I am told that Firefox Nightly now allows you to use keyboard shortcuts to seek the video. Part of the problem here is that there are some sites that have special logic around seeking, so having playback controls on the PiP popup can cause the original page's custom controls to get confused or out of sync.
That would be great. My main use-case is watching youtube videos.
When watching a video, I often pause (space) to have a better look at what's on the screen [-> rewind (left)] -> play (space)
I absolutely loathe youtube's "suggested videos" that pop in my face when I try to focus on a specific frame. I never used that feature, it's just a way to shove ads in my face. Moreover, if I close it, the open/close button is now focused, and space brings it up again instead of resuming the video. This is tedious.
I thought that PiP would solve that, but it looks like I cannot pause the video with space if I haven't clicked the pause button already, and I can't seek.

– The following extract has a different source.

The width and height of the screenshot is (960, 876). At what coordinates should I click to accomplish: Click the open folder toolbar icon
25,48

I often just revert to pasting the URL for mpv to open it after getting frustrated and losing my time with both other methods.
Suggested videos can be ‘disabled’ with rules in uBlock Origin or other extensions. I'm not at the desktop so you'll have to search the web for the exact element classes/ids.

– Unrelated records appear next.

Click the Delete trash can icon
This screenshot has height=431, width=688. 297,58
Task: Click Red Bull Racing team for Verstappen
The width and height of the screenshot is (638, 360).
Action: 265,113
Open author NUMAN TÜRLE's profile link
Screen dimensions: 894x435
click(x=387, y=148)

Are you sure Youtube's keyboard shortcut for pause is "Space" for you? For me it's K, with J being jump backward a few seconds and L being jump forward a few seconds. I don't know if the media buttons (Pause, Rewind, Fast Forward) would also work as this keyboard pre-dates Windows 95 so it doesn't have anything like that. [ Yes I should buy a new keyboard... ]

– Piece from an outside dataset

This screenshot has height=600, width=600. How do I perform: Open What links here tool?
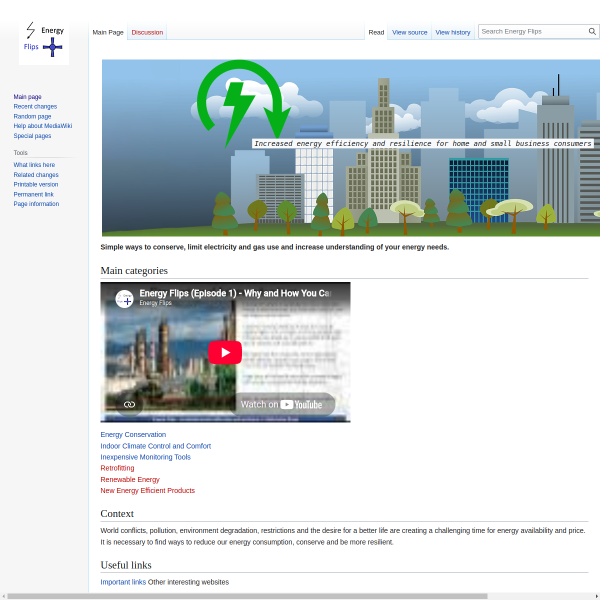34,165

Thank you, I hadn't realized there were separate keyboard shortcuts, even though the one for pause is indicated on hover.
Even though space conflicts with toggling the currently selected item (tab/space), it is the more common shortcut in video player applications, and is quite easy to reach. I also think that mouse clicking an element shouldn't change the keyboard selection to that one.
Not sure how those media control are interpreted, I think I usually set them to control the MPRIS interface, so they would at the very least work on KDE with plasma browser integration.
You can use stylish to remove the suggested popup div, if there's any interest I will put up a gist somewhere. I also wrote some custom CSS to center the controls rather than have them spread across my ultra-wide monitor. Huge quality of life improvement if you watch a lot of yt.